К концу нескольких таких дней Кара и Торн начали понимать, что этот новый, дикий мир живёт по своим правилам. Им придётся учиться заново. Вечерами, сидя у костерка, они тихо обсуждали свои находки и неудачи. И часто их разговоры возвращались к оставленному племени. Осознание того, что их выживание теперь зависит исключительно от их собственной силы, хитрости и терпения, становилось всё более ясным. Но мысль о судьбе их народа не отпускала.
Усталость сковывала их тела, но в их глазах зарождалась холодная, упрямая решимость – принять вызов этого нового, враждебного мира. И выжить. Не только ради себя, но и, возможно, ради тех, кто остался там, за Чёртовым Бродом.
Глава 37: Первый Вой Одиночества
Ночь опустилась на чужой, незнакомый лес плотным, холодным покрывалом. Луна, похожая на обломок белого кремня, то скрывалась за рваными, спешащими по небу тучами, то на мгновение выныривала, заливая поляны и редкие прогалины призрачным, неверным светом. Кара сидела у входа в их тесную пещерку, кутаясь в единственную, изрядно потрёпанную оленью шкуру, и напряжённо вслушивалась в симфонию ночных звуков. Далёкое, тоскливое уханье филина, похожее на стон заблудившейся души, сухой треск ветки под чьими-то невидимыми, осторожными лапами, шелест сухих листьев, гонимых порывами ледяного ветра, – всё это сливалось в единую, тревожную мелодию, от которой невольно сжималось сердце.

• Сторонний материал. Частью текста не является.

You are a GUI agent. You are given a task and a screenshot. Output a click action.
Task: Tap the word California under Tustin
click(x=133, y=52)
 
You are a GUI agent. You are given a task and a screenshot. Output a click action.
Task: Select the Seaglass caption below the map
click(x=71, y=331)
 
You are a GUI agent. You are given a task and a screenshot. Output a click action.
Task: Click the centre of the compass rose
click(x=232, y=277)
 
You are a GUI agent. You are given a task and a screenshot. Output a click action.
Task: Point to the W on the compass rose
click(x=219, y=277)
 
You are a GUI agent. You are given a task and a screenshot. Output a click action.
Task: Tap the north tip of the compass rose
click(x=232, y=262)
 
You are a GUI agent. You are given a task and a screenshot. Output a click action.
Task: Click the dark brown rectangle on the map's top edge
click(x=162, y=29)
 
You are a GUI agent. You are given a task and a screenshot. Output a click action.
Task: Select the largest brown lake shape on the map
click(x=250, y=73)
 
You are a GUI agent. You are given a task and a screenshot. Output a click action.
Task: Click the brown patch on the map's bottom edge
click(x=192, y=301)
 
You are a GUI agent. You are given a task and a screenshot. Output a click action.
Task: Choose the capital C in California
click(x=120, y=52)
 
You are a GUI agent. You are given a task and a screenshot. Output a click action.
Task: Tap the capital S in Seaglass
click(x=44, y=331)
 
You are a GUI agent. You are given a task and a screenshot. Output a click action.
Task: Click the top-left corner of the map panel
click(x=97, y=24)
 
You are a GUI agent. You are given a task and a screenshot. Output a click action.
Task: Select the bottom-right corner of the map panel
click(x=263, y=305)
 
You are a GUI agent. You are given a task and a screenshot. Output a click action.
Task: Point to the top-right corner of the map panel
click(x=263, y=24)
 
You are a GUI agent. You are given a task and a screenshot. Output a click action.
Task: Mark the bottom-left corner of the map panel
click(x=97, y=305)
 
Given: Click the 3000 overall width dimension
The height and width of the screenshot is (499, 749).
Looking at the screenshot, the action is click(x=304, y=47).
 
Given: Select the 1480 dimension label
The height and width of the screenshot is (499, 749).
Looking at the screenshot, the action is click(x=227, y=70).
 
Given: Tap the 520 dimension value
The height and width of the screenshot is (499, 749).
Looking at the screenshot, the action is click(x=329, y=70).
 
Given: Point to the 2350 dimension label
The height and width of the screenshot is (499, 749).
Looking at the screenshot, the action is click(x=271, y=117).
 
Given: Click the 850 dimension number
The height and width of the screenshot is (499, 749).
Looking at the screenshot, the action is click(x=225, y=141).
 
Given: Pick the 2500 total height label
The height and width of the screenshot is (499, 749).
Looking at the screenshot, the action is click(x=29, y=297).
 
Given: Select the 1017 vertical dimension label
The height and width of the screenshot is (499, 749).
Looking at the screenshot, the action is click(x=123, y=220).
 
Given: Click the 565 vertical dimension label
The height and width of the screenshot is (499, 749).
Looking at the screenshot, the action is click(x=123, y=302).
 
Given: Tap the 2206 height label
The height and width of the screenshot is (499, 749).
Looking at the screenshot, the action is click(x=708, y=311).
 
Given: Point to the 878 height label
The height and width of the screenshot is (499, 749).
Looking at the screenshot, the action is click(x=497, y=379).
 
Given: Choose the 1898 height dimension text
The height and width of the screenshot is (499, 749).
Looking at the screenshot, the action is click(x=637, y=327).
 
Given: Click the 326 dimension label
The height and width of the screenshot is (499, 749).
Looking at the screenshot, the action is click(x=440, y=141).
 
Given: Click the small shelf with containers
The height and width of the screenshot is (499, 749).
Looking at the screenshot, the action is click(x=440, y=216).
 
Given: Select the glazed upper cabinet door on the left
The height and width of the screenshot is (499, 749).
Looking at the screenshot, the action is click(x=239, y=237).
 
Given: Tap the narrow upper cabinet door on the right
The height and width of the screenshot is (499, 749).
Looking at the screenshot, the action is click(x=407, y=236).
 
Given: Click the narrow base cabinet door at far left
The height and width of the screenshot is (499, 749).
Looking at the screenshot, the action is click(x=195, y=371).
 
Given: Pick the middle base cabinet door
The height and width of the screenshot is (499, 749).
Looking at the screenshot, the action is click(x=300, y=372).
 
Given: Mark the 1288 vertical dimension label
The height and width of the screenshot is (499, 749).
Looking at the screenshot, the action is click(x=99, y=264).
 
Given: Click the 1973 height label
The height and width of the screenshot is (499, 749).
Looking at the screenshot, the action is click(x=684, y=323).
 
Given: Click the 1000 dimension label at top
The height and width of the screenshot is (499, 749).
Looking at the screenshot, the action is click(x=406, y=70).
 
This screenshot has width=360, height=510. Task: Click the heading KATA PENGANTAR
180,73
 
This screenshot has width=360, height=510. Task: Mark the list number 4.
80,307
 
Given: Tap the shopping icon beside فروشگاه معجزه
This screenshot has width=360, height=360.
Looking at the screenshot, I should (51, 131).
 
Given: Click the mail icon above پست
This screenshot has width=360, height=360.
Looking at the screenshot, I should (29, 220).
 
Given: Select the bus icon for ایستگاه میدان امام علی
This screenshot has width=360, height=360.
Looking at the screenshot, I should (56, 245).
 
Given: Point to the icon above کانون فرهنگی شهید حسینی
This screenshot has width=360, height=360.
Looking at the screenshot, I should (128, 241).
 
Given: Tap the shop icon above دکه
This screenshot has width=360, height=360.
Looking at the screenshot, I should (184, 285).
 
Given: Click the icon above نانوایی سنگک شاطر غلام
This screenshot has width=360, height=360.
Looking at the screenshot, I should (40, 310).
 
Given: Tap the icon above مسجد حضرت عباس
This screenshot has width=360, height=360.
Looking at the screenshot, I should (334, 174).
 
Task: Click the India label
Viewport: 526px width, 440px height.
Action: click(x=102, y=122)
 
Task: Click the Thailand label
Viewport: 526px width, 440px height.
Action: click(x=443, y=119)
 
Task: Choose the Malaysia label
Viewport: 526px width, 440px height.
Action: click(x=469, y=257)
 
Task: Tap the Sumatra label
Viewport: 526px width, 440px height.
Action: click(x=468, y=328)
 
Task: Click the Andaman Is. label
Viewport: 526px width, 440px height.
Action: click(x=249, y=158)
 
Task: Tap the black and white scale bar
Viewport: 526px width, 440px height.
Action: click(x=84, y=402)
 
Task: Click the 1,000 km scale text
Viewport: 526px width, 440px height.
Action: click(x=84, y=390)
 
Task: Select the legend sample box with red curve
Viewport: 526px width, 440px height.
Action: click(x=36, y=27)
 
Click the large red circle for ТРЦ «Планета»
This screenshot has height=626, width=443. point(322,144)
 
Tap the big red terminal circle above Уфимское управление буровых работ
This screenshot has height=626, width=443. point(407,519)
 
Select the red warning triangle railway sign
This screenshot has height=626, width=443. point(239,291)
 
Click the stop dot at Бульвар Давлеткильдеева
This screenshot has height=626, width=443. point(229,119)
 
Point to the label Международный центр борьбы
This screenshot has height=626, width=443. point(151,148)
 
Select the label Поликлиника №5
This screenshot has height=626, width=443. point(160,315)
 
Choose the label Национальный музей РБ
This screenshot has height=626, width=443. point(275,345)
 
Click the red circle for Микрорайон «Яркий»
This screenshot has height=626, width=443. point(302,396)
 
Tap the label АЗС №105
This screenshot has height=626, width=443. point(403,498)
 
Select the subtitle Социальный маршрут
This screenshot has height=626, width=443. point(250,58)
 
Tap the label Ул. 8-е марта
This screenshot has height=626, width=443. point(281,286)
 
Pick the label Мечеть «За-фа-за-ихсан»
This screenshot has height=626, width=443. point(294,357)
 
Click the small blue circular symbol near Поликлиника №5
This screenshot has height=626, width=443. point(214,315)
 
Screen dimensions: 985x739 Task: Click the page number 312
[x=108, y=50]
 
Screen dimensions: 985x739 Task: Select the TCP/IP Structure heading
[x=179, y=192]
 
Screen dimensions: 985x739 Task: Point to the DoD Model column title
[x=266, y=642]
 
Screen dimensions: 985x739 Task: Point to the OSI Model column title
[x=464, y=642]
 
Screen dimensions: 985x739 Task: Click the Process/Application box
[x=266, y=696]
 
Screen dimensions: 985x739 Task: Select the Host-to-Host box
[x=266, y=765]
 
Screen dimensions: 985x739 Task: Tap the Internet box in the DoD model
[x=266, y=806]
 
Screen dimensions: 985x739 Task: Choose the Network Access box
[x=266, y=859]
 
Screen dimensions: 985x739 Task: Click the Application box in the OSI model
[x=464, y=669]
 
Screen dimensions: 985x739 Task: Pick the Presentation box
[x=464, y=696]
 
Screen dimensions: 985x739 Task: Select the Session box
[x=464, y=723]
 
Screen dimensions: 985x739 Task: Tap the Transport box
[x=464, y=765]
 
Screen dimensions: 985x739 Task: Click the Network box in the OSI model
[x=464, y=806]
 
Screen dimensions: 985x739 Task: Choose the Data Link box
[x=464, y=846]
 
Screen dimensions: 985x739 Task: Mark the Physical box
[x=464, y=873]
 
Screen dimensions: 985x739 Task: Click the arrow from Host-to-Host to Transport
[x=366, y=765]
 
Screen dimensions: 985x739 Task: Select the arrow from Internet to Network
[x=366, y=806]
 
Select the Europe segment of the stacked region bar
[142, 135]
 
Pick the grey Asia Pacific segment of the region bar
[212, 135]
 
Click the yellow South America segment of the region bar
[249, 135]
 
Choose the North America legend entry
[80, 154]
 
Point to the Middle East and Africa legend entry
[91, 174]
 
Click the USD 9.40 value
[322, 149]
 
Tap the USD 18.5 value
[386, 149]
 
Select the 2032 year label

Торн спал рядом, у самого догорающего костерка, его дыхание было тяжёлым и прерывистым. Даже во сне его рука не отпускала рукоять ножа, а на лбу залегла глубокая складка – знак постоянного, неусыпного напряжения. Их ужин был, как всегда в последние дни, более чем скудным – несколько печёных на углях кореньев да пара мелких, костлявых птичек, которых Торну с невероятным трудом удалось подстрелить днём. Голод стал их вечным спутником, таким же неотступным, как страх перед Граком и тоска по оставленному племени. Кара думала о матери, о сестре Лиан, о старом Урге, чьи глаза, полные мудрости и печали, часто являлись ей во сне. Что с ними сейчас? Помнят ли они о ней? Или уже прокляли, как предательницу, нарушившую священные законы крови?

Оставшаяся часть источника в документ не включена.